The Revolution is Waiting for the Upgrade

The Revolution is Waiting for the Upgrade

The Ouya is one of the most important Kickstarter success story, gathering $8,596,474 in funding. Ouya's promise: the revolution would be televised. The console would usher a new world of Android games on TV.

The product itself was released about a year ago, giving developers fair opportunities to publish on the platform. My experiences with the console have been ... mixed.

Getting the Console

I pre-ordered the console shortly after the KickStarter campain. Pre-ordering turned out to be mistake. Because of shipping problems, the console was available in-store and online before the pre-orders were delivered.

Adding injury to insult, Ouya chose DHL for its shipping, a company with a horrible track record with brokerage fee. In my case, the cost of my console was increase by approximately 50%.

Regardless, I had the console in hand. It was time to try it out.


Hooking up the console was easy: plug in power, hdmi, setup wifi and a mandatory upgrade screen. This is not usual with new consoles, as the firmware is usually updated after the units have been manifactured. I gave up on the update process after an hour of error messages. Extensive Googling allowed me to discover that the Ouya is equipped with a very weak Wifi antenna and that I was constantly loosing connections.

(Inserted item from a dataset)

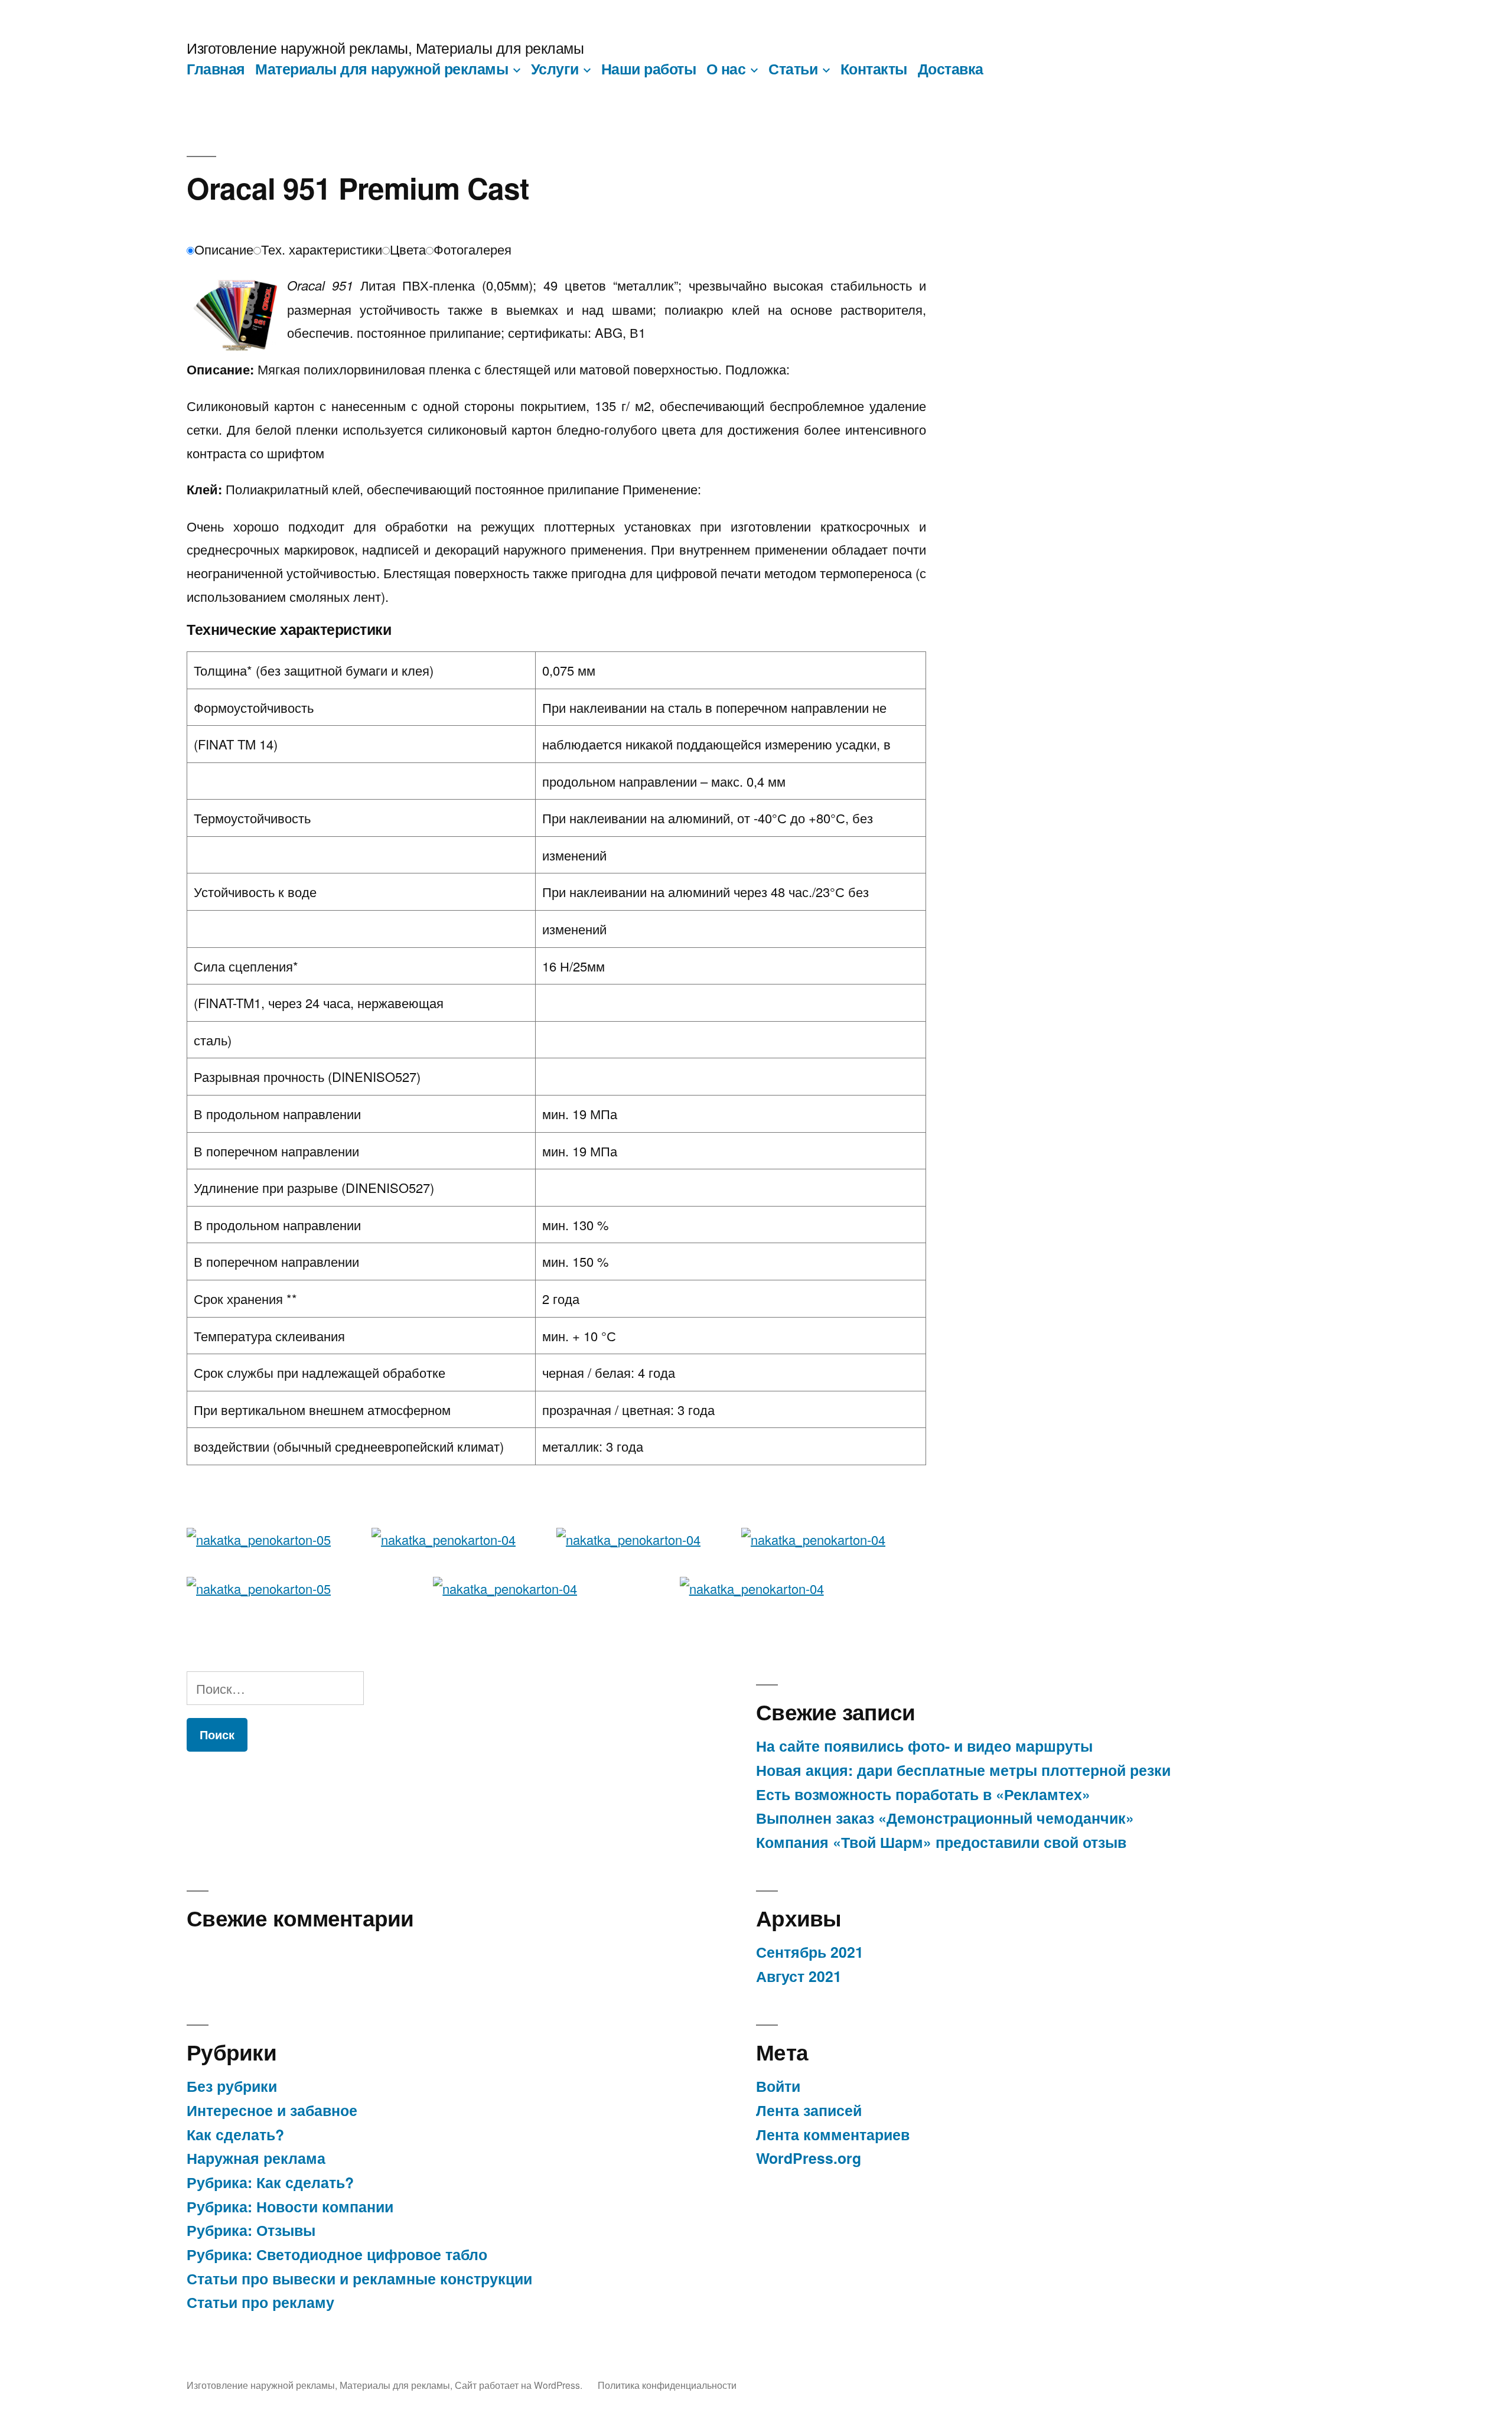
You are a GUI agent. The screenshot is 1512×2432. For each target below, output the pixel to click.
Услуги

The next day, I repeat the upgrade closer (same room) to my wifi router. Fourthy-five minutes latter, I'm prompted to create an account requiring a credit card number. Given that the console was launch with a free-to-play requirement on all games, this was puzzling.

First Play

The initial catalog of game was rather small. Other than Towerfall, very few games were worth buying on the store. However, both NES and SNES emulator were excellent, making the Ouya a premium emulation box. Thus, my first few months on the Ouya were spent recapturing the nostagia of my favorite NES games.

Back Again

I enjoyed my Ouya console for a few days before moving on to other console and PC games. However, every few months or so, I would return to the Ouya console. The main problem would be that everytime I returned to the console, I would be prompted with a mandatory 45 minutes upgrade. The console had no less than 14 firmware upgrades in its six first months. Thus a 60 minute game play session would be :

  • 45 minutes of upgrade
  • 5 minutes of finding a new game
  • 10 minutes of play

In Conclusion

When I started working on this article, I booted up my Ouya console to see what 2014 had brought to the console. After a mandatory 45 minute upgrade, I was pleasantly surprised by the new dashboard. Unfortunately, the game catalogue had seen very little change, with pretty much the same games dominating the top charts.

The sad fact is that the console is not attractive to big publishers. With Towerfall, the console's top game, selling about 7000 units, it is hard to justify the cost of porting a game. Many new outlets have reported the console as dead.

When it was released, the Ouya suffered from a lack of games. Two years latter, the console still suffers from lack of games, but with aging hardware. The machine remains great for emulating older hardware, but the lack of blockbuster titles hinders the console. At this point, it is safe to say the revolution promised by Ouya did not occur.